Ya queda menos para que se presente el Papa con su papa-móvil por los pavimentos de Barcelona. La ciudad condal volverá a ser, para bien y para mal, foco de atención del país y del mundo; y como sucedió en los Juegos Olímpicos, en el Fòrum, o en otros eventos de tal calibre y repercusión, los sastres del ayuntamiento tendrán un arduo trabajo de confección, remiendos, y parches por colocar en una ciudad que se tapa y destapa a su merced, según requiere la ocasión.
Circulará el Papa sin atarse el cinturón por las calles de la ciudad.

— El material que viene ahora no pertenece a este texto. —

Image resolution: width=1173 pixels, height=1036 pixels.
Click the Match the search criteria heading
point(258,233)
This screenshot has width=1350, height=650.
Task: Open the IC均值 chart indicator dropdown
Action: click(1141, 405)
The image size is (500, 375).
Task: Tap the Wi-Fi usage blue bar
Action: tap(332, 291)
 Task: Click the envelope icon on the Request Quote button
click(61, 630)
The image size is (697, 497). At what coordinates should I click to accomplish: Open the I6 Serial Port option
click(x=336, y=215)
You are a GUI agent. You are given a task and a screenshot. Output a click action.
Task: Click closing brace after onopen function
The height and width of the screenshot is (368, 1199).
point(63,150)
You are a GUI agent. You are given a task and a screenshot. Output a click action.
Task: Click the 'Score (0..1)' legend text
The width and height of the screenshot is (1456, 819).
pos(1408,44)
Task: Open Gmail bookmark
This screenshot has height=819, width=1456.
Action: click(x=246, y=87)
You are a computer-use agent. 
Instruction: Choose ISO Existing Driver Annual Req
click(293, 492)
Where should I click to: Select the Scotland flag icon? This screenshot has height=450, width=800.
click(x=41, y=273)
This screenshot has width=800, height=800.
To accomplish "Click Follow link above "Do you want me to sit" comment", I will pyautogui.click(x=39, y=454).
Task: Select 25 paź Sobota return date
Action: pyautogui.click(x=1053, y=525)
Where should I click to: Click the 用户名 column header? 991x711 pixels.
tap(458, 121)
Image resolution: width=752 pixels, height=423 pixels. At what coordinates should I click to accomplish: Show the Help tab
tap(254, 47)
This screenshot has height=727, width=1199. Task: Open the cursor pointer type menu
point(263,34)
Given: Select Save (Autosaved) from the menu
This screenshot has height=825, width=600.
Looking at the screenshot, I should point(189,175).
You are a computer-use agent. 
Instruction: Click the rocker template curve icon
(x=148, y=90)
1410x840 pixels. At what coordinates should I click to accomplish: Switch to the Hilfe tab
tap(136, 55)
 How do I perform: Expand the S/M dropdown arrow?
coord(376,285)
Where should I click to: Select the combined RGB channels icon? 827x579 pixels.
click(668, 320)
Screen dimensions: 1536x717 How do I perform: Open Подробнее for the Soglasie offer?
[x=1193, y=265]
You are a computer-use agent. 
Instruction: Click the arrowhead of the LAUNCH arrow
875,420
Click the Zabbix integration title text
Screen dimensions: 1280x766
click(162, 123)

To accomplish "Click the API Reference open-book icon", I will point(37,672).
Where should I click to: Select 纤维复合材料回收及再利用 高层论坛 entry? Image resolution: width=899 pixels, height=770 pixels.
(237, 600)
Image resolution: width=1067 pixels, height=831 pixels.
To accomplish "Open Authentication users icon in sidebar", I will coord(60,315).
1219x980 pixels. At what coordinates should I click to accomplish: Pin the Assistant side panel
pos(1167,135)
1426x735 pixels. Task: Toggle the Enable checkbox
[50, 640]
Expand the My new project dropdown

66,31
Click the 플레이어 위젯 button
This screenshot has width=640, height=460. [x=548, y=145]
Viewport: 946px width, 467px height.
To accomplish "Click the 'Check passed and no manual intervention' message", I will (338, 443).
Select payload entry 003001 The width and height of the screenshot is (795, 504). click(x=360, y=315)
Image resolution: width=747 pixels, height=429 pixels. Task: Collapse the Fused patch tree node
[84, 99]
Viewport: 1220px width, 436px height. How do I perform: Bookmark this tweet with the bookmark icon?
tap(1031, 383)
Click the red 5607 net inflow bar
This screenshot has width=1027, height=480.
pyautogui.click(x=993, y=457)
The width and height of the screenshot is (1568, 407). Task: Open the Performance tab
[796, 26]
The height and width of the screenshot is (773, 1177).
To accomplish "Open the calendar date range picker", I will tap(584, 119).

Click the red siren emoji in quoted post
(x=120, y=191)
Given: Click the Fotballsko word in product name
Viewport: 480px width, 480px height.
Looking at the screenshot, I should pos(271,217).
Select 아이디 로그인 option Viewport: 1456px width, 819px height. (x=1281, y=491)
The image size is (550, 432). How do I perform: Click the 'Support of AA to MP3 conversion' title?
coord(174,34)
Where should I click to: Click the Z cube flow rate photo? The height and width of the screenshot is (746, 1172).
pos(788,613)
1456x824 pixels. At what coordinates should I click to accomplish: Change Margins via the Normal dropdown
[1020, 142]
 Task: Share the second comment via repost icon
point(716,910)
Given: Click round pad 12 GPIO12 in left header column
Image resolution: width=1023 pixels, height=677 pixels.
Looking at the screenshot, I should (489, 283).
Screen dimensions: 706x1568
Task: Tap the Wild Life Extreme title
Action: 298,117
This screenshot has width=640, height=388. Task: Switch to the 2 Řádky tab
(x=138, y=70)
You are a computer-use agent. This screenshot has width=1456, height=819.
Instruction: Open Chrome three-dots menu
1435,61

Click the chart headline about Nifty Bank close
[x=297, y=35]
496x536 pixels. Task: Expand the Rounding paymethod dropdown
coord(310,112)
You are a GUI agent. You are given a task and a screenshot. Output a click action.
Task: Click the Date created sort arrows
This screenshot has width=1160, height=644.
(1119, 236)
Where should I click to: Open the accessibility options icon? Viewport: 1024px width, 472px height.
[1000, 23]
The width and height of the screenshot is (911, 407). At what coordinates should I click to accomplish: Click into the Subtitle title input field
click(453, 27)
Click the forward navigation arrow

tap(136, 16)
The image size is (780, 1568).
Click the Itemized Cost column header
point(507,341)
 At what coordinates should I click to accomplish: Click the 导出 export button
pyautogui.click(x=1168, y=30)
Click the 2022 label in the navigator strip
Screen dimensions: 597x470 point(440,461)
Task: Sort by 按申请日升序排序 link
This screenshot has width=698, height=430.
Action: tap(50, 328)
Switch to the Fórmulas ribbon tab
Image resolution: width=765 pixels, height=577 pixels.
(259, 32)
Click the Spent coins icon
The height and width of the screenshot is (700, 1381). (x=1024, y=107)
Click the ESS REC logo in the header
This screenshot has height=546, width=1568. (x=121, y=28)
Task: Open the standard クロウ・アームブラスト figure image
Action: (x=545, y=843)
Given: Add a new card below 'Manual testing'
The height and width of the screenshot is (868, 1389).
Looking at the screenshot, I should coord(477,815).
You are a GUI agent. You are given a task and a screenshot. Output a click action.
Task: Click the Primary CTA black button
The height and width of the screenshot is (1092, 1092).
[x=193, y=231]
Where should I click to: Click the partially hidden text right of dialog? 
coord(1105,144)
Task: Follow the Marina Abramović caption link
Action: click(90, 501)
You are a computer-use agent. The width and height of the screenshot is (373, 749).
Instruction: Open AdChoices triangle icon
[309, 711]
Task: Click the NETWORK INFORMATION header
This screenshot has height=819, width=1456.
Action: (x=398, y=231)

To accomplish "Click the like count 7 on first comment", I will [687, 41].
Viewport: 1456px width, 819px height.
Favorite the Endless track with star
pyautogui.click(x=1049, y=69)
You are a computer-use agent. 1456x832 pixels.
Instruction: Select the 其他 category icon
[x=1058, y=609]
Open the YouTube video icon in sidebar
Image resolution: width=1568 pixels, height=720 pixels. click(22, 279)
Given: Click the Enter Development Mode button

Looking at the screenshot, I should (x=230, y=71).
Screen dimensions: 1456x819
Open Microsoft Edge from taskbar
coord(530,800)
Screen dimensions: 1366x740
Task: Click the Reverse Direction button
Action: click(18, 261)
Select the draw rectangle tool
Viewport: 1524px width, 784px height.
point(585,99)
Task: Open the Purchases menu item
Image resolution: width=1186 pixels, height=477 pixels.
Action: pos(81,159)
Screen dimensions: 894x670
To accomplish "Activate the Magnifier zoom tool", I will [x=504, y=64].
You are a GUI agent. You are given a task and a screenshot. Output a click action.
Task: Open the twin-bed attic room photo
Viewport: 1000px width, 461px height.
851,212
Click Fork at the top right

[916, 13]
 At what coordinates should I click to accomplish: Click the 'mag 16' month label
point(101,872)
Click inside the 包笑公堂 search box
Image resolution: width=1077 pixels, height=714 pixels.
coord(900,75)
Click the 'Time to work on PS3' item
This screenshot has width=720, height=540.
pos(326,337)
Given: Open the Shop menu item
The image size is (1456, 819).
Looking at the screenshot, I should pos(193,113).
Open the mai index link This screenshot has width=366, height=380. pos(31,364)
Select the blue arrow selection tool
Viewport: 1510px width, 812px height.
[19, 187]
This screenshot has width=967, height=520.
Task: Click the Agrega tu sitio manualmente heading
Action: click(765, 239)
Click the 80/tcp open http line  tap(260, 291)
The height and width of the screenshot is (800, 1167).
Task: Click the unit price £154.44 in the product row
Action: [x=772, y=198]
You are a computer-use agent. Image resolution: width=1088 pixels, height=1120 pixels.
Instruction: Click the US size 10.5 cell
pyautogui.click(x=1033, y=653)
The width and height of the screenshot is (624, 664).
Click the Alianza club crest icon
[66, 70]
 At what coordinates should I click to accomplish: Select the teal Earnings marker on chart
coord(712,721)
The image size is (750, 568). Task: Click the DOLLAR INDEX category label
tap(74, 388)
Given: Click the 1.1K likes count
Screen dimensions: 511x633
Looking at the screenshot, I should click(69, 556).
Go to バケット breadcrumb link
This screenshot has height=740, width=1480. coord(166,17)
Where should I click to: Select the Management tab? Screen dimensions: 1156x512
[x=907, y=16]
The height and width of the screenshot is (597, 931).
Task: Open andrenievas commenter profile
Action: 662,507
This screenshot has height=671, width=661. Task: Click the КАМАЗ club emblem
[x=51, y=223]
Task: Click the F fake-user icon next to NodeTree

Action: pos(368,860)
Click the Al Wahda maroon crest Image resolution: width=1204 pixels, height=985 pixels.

Como un emperador en la cima, moverá sus brazos torpemente para el deleite de sus súbditos. Regalará maliciosas sonrisas y oraciones, y concederá paz y amor para aquellos que se abstienen a tolerar, entre otros tantos, que solo pretenden llenar sus dosis periódicas de cotilleos y morbosidad. No necesitará respetar ni semáforos ni peatones, y podrá reposar allá donde le plazca, sin pensar que es carril bus o zona azul. Eso sí, rodará el papa-móvil con ritmo angelical por el gris asfalto, marcha imperiosa y triunfante, por una calle despejada de los estúpidos coches sin privilegios, aquellos de los trabajadores del día a día, de los que pagan impuestos y multas, si no se portan demasiado bien.
Vía libre al Papa y su ejército Papal. Si se tiene que movilizar media ciudad, se moviliza. Si hay que gastarse una porción del presupuesto ciudadano, se gasta. Si hay que taparse los ojos delante los pecados de la iglesia, se tapan. Todo sea por la bendición y presencia de un Papa; orgullo de unos y vergüenza de otros.